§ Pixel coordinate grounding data
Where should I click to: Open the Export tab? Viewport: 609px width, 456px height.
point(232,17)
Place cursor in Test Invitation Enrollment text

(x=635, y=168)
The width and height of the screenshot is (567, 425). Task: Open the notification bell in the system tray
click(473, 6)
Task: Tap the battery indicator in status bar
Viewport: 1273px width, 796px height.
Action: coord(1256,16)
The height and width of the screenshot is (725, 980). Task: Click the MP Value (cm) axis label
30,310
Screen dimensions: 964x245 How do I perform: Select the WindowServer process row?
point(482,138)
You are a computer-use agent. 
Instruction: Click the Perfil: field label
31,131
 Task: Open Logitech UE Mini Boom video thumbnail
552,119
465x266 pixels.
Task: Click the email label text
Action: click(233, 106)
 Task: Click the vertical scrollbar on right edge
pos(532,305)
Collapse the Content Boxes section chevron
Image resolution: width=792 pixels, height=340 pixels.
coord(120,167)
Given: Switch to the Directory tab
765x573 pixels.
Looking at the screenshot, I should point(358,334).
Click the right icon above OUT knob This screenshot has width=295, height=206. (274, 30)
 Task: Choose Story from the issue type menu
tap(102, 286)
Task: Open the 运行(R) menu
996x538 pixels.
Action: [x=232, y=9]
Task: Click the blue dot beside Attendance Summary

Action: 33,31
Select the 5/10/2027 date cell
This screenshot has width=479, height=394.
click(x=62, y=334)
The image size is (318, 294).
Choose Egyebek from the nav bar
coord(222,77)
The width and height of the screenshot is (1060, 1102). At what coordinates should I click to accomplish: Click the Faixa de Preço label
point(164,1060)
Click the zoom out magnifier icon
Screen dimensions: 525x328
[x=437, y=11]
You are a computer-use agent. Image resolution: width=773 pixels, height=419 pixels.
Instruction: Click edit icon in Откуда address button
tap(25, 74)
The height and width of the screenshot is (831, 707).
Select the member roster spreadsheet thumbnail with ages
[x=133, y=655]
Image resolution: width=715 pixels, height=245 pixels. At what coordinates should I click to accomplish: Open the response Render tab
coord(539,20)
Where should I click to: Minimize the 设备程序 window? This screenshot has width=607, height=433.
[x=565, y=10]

§ What the exercise asks
For the word "computer", show every line of the entries that holds it.

§ Solution
You are a computer-use agent. 
You are a computer-use agent. Image resolution: width=773 pixels, height=419 pixels.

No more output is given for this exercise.